- [Text section]:
Rob Evans
- Born: Robert Evans 14 April 1992 (age 34) Haverfordwest, Wales
- Height: 1.86 m (6 ft 1 in)
- Weight: 116 kg (256 lb; 18 st 4 lb)
- School: Spittal VC School Sir Thomas Picton School

Rugby union career
- Position: Loosehead Prop

Amateur team(s)
- Years: Team / Apps / (Points)
- Haverfordwest RFC

Senior career
- Years: Team / Apps / (Points)
- 2010–2014: Carmarthen Quins / 34 / (30)
- 2013–2022: Scarlets / 151 / (45)
- 2022–2023: Dragons / 11 / (0)
- 2023–2025: Miami Sharks / 12 / (0)
- Correct as of 28 January 2024

International career
- Years: Team / Apps / (Points)
- 2011–2012: Wales U20 / 13 / (0)
- 2015–2020: Wales / 39 / (5)
- Correct as of 25 April 2021

= Rob Evans (rugby union) =

Wales international rugby union footballer

Robert "Bobby" Evans (born 14 April 1992) is a Welsh international rugby union player. He played at prop for the Miami Sharks of Major League Rugby (MLR). He previously play for the Dragons.

==Rugby career==
Evans made his regional debut for the Scarlets during the 2012–13 season, coming on as a substitute against Sale Sharks in the LV Cup. He had previously played for Carmarthen Quins in the Welsh Premier Division. After stints at Scarlets and Dragons, Evans signed with the Miami Sharks of Major League Rugby.

- [Problem set]:
1. Render this sentence from the Rob Evans profile in Spanish: "He had previously played for Carmarthen Quins in the Welsh Premier Division."
2. Check each statement against the Rob Evans profile. Answer yes or no, and quote the words that decide it.
(a) Evans made his regional debut for the Scarlets in a match against Sale Sharks.
(b) Evans plays in the position of hooker.
(c) Evans joined the Miami Sharks directly from the Scarlets.
3. Write the next part of the Rob Evans profile, picking up after its final sentence.
The items that follow have no connection to the Rob Evans profile.

- [Supplied material]:
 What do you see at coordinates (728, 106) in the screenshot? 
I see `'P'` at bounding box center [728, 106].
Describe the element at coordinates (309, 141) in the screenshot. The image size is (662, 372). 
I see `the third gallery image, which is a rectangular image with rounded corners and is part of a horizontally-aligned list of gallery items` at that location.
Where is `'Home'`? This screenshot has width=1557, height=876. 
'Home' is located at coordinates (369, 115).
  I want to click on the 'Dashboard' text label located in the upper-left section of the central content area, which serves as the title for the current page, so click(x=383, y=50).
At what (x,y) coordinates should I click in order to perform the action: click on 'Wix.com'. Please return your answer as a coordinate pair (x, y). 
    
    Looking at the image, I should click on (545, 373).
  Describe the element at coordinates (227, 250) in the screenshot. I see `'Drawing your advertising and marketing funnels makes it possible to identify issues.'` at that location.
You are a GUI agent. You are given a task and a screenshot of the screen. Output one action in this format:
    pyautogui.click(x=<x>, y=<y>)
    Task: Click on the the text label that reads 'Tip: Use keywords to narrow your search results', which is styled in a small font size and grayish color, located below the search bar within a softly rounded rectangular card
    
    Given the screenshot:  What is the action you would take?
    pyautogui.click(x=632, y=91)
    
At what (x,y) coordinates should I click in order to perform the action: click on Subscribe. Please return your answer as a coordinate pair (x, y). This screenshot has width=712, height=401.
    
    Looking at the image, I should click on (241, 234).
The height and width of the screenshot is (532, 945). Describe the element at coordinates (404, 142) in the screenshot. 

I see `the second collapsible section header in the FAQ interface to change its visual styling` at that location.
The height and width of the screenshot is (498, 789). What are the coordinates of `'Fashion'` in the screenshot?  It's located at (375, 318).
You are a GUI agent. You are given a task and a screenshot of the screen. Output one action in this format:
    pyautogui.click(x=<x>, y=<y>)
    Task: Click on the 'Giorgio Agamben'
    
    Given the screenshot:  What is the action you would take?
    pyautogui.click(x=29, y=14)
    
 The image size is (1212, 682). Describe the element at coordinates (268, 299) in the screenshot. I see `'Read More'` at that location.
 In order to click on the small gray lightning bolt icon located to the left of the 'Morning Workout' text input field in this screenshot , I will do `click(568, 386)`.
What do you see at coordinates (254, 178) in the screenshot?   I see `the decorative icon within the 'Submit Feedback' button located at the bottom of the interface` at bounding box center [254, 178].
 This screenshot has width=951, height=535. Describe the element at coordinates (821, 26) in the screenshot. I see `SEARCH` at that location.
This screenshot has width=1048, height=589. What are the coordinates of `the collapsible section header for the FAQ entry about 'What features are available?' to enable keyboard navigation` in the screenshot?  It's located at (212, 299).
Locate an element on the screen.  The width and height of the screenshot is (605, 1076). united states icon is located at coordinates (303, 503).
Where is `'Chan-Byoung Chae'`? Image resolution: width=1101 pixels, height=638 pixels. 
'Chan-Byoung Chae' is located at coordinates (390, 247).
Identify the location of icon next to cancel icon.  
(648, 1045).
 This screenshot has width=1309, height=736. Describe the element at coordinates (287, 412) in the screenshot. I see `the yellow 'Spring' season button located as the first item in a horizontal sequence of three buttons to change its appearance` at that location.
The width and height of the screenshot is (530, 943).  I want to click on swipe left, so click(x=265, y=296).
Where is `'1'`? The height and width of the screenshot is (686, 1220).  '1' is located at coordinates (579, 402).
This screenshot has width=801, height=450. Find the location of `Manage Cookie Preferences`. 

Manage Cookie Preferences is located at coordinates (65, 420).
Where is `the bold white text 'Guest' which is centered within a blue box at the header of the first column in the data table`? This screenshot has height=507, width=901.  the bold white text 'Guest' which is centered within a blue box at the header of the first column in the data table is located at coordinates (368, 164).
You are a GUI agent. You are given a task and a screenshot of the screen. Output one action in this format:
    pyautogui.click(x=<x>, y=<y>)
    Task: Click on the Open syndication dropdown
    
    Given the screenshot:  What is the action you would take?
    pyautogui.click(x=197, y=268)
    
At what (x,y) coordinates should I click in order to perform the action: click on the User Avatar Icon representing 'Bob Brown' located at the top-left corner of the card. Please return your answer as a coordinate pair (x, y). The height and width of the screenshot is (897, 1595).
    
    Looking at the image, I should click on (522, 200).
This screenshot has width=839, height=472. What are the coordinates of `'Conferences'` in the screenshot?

- [Solved problems]:
1. Anteriormente había jugado para los Carmarthen Quins en la Welsh Premier Division.

2.
(a) Yes: "coming on as a substitute against Sale Sharks in the LV Cup"
(b) No: "Position: Loosehead Prop"
(c) No: "After stints at Scarlets and Dragons, Evans signed with the Miami Sharks"

3.
==International==

Evans has been a Wales Under-20s international, and helped the team reach third place in the 2012 IRB Junior World Championship in South Africa, playing in the front row alongside fellow Scarlets Kirby Myhill and Samson Lee.

In November 2013, Evans was called into the senior Wales squad for the Autumn international matches.

On 20 January 2015, Evans was named in the 34-man Wales squad for the 2015 Six Nations Championship, making his debut as a half time replacement in the win against Ireland.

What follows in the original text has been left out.